Prof. Dr. Nevzat Tarhan, stating that learning occurs more healthily in a free environment, said, “There must be freedom for learning to occur. The child must ask questions for learning to occur. If they praise, they should not praise the child's personality, but their behavior and efforts. If they criticize, they should not criticize the child's personality, but their behavior and efforts. When this happens, the child begins to learn the rules of life. They begin to learn the boundaries of life. The sign of civilization in life is not carving stone or polishing stone. The sign of civilization is putting a fence between one's own house and a neighbor's house. Imagine if there were no walls in a building. Everything would be in chaos. Humans also have social boundaries. Parents, society, and the environment teach social boundaries. The child needs to learn those social boundaries. Therefore, freedom is the first parameter.”
“Learning that secretes dopamine in the brain is permanent learning”
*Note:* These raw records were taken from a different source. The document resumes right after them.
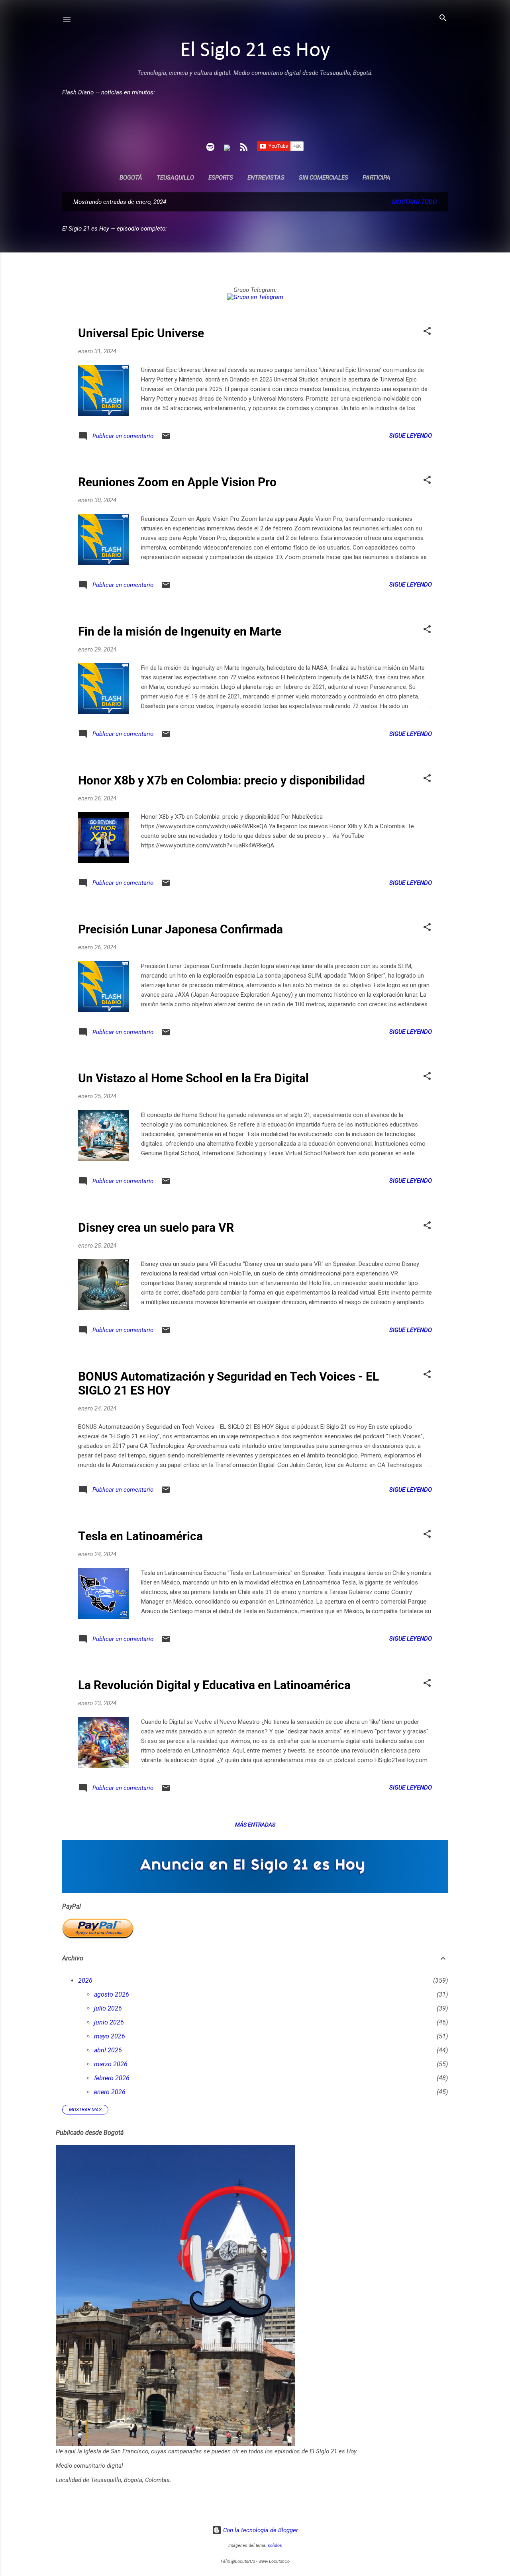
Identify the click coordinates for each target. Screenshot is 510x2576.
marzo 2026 (111, 2064)
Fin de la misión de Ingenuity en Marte (179, 631)
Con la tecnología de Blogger (260, 2530)
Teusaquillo (175, 177)
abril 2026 (108, 2050)
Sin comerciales (323, 177)
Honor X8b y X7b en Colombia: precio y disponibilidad (221, 780)
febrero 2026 (111, 2078)
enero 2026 (110, 2092)
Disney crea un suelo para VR (156, 1227)
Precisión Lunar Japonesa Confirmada (180, 929)
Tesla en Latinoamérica (140, 1536)
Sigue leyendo (410, 435)
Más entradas (255, 1824)
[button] (427, 331)
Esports (220, 177)
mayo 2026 (109, 2036)
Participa (376, 177)
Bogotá (131, 177)
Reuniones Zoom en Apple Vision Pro (177, 482)
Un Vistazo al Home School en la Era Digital (193, 1078)
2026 (85, 1980)
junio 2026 (109, 2022)
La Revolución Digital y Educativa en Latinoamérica (214, 1685)
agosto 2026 (111, 1994)
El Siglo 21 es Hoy (255, 51)
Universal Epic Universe (141, 333)
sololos (275, 2545)
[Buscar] (443, 18)
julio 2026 (108, 2008)
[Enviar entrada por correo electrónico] (166, 438)
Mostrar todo (414, 201)
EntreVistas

Tarhan, talking about the duties of parents to ensure permanent learning, said, “What is ideal? It is for the mother to stand by her child while they try to climb up. She says, 'You go up, if anything happens, I'll catch you.' The child falls, and she catches them instantly. It's the same in animals. It exists in bears; the cub rolls down from the snow, and the mother waits. She sees her cub stuck below but doesn't go. The cub sees its mother there and tries to climb. It rolls and eventually gets up on its own. When this happens, the child learns two things: First, they experience the pleasure of doing it on their own. Second, a bond of trust forms between them and their mother. Both secrete dopamine in the child. Learning with pleasure becomes permanent learning. Learnings that secrete dopamine in the brain are permanent learning. To teach by secreting dopamine in the child's brain, one needs to say, 'You're going to make your bed, come on, let's make it together.' The child will both say, 'I'm making my bed,' and enjoy the taste of collaborating with their mother. When they experience this, the child receives two rewards. Both the 'I did it' reward and the 'my mother is with me' reward, and dopamine is secreted in their brain, leading to permanent learning.”
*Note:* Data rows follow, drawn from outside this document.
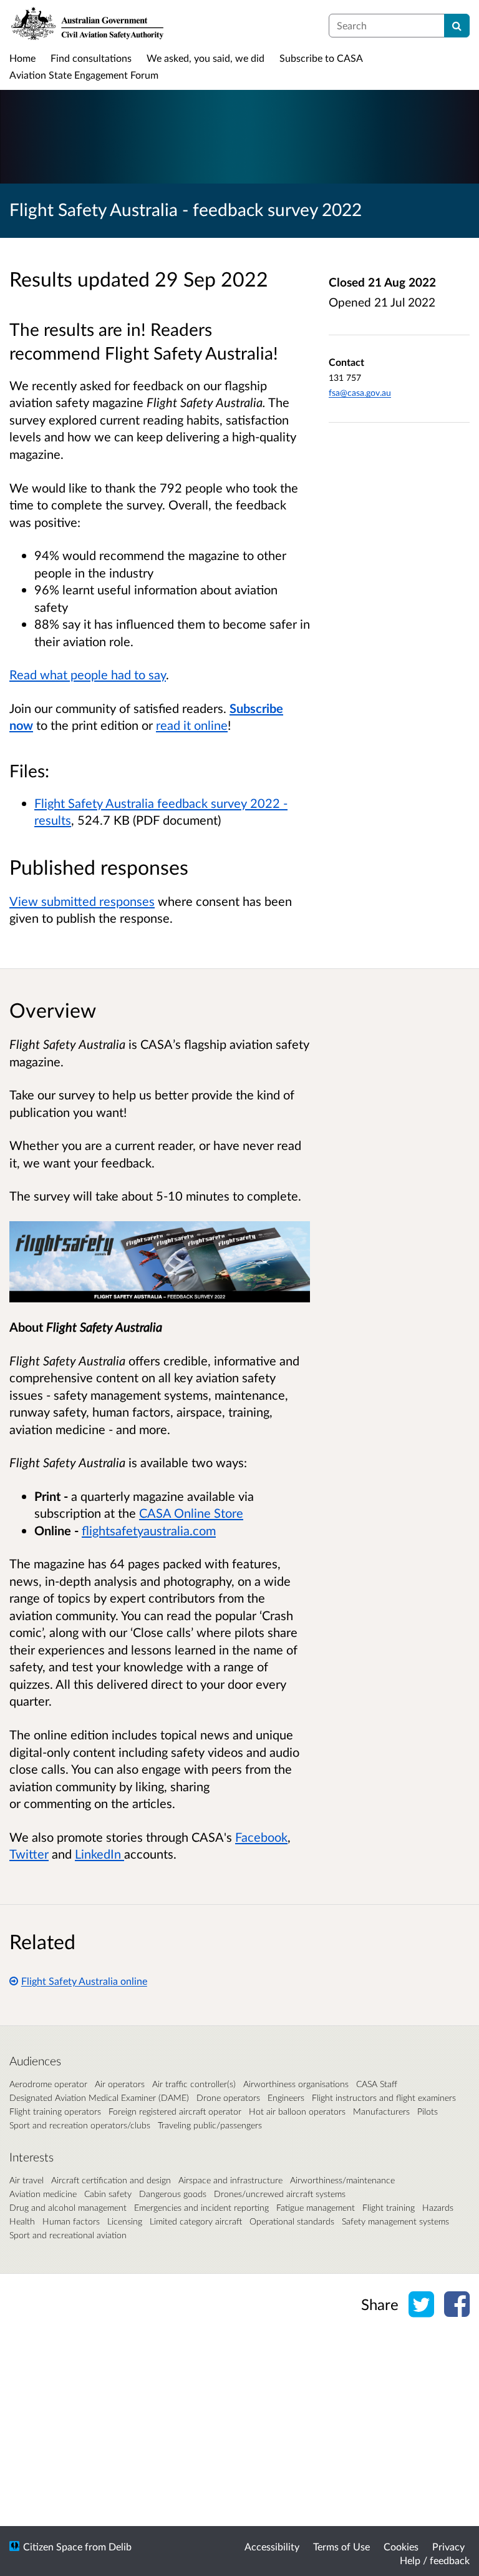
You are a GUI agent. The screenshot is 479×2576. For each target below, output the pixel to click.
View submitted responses (82, 900)
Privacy (448, 2546)
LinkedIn (99, 1853)
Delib (120, 2546)
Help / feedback (435, 2560)
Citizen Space (52, 2546)
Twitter (29, 1853)
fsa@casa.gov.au (360, 392)
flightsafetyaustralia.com (149, 1530)
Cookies (401, 2546)
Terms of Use (341, 2546)
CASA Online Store (191, 1512)
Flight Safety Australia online (84, 1981)
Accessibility (271, 2546)
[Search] (457, 25)
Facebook (261, 1836)
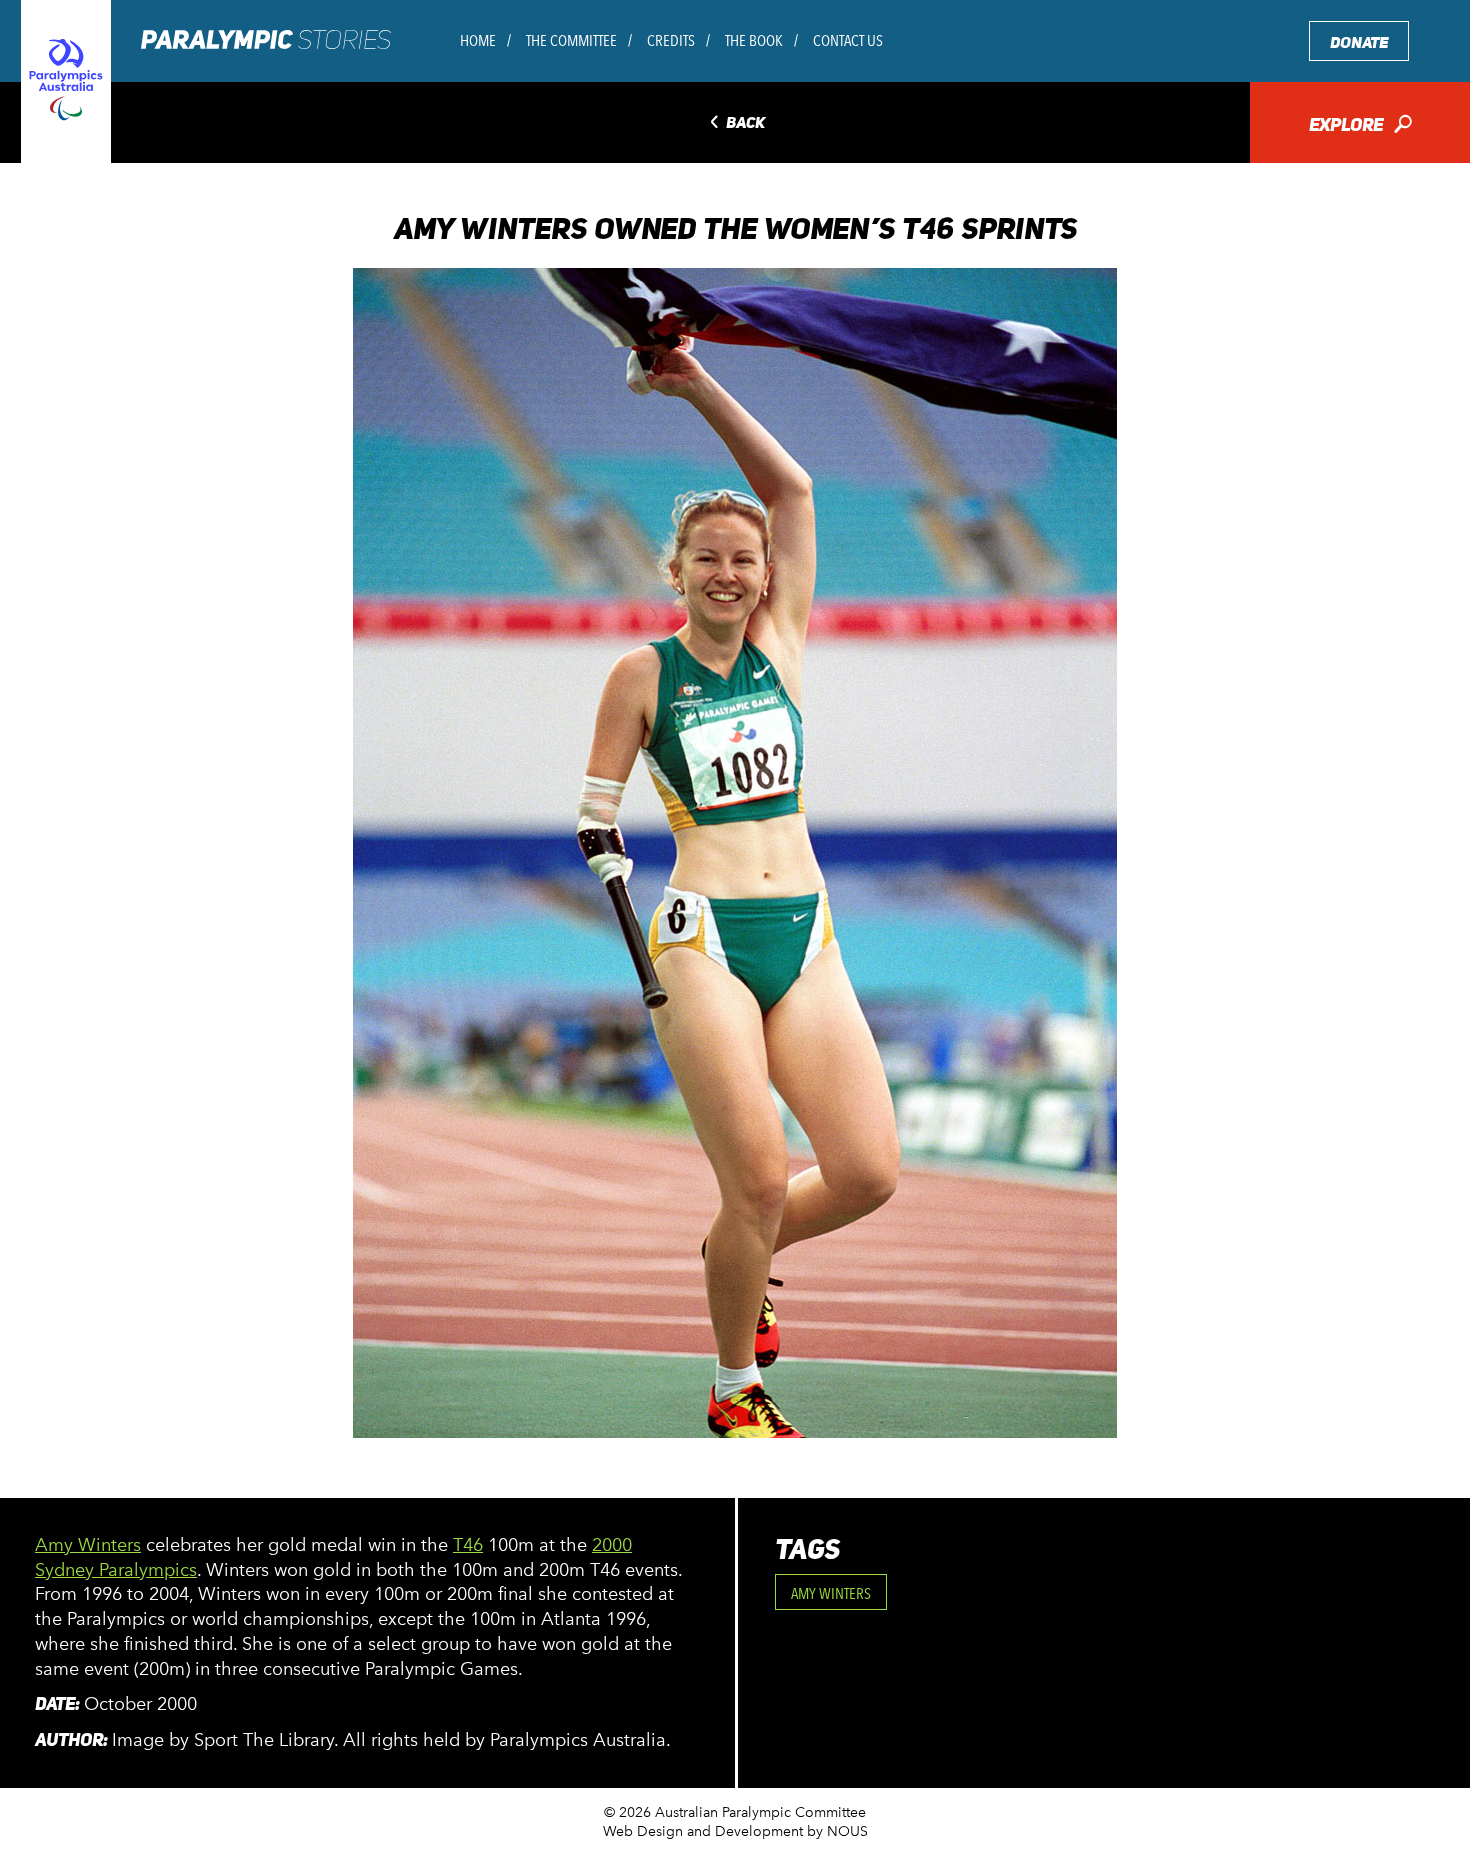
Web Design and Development (703, 1831)
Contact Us (848, 40)
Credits (671, 40)
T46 (468, 1545)
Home (478, 40)
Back (735, 123)
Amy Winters (88, 1545)
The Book (754, 40)
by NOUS (837, 1831)
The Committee (571, 40)
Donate (1359, 42)
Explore (1360, 126)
“Evils are widespread like a virus”
Tarhan, stating that psychological resilience skills against evils should be taught, said, “If parents form a dual coalition, with the mother siding with one child and the father with another, there will be no peace in that home. Polarization and division will occur, and there will be constant tension. There will be no peace and happiness. If this situation occurs in the family, there will also be mistakes related to friendships. The role model is very important here. Because while there used to be 20 factors telling us what is good, right, and beautiful, now there are 20 factors telling us what is evil. There are only one or two factors telling us what is good and beautiful. We are in such a world. We cannot raise a child in a glass bubble in a world with microbes. If you do, they will get sick at the first opportunity. Currently, evils are widespread like a virus: lies, deceit, selfishness, self-interest, addiction, gossip... These are opportunities for education to explain good and evil. At this time, instead of protecting children from evil, we need to teach them psychological resilience, a psychological immune system, and psychological resistance against evils. They must be prepared and defended against evils. That is, evils exist, but we must teach children their shields. If they have their shields, do not be afraid.”
“We will make a mental investment and seek a formula”
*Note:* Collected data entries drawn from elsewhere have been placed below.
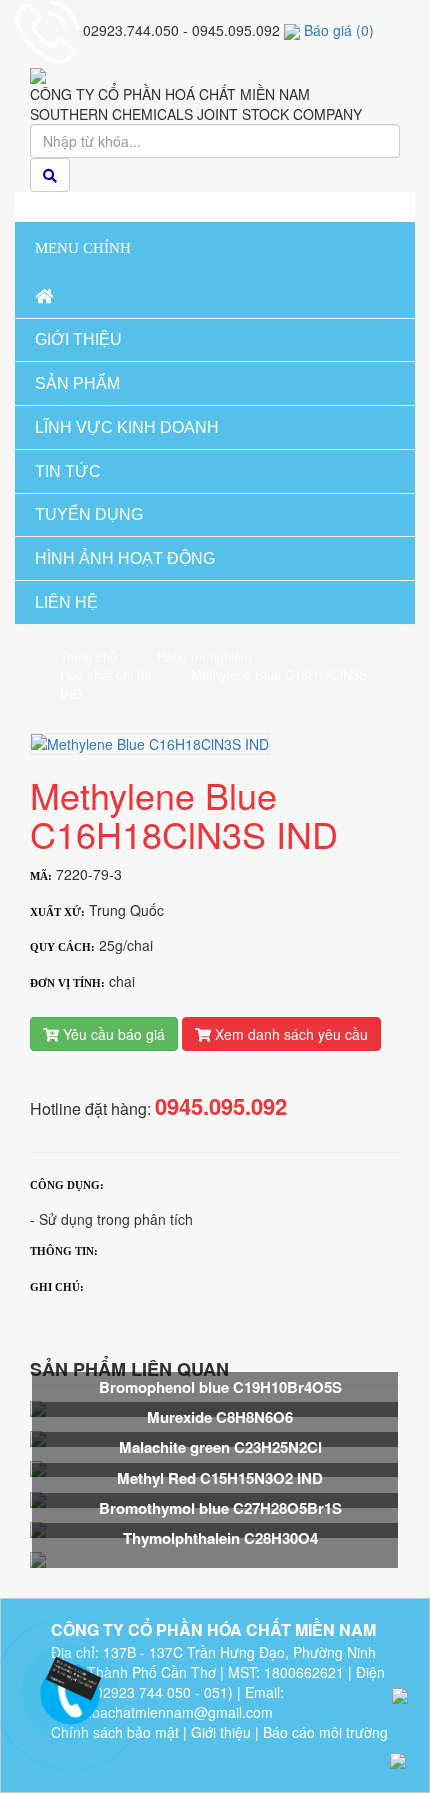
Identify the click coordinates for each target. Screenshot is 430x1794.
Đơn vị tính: (67, 983)
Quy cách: (62, 947)
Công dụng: (67, 1185)
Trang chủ (88, 657)
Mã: (41, 876)
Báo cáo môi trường (325, 1732)
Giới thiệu (221, 1732)
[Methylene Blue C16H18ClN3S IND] (150, 742)
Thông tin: (64, 1251)
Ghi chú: (57, 1287)
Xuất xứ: (57, 912)
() (339, 30)
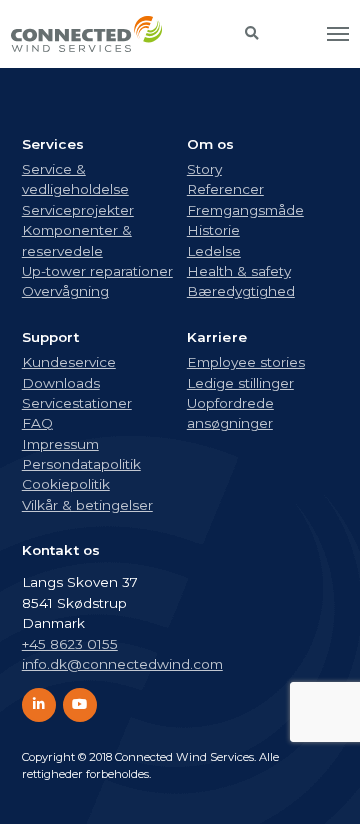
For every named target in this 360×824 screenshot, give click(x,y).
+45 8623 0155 (70, 644)
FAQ (37, 423)
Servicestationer (77, 403)
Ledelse (214, 251)
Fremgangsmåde (245, 210)
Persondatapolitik (81, 464)
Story (204, 169)
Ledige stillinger (240, 383)
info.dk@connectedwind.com (122, 664)
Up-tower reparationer (97, 271)
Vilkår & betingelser (87, 505)
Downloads (61, 383)
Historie (213, 230)
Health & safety (239, 271)
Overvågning (65, 291)
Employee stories (246, 362)
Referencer (225, 189)
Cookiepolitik (66, 484)
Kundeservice (69, 362)
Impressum (60, 444)
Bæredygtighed (241, 291)
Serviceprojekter (78, 210)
Finally, Tarhan offered advice to parents, saying, “We will do our best. After that, we will rack our brains to make them better, more beautiful, how to draw my child towards good and beauty. We will make a mental investment and seek a formula. We will ask, 'How can I teach this child what is good and right?' After doing our best, the effort is ours, the victory is Allah's. That is, you will be at peace, and you will have fulfilled your duty to warn. After that, the peace that comes from that surrender will spread to both you and the child.”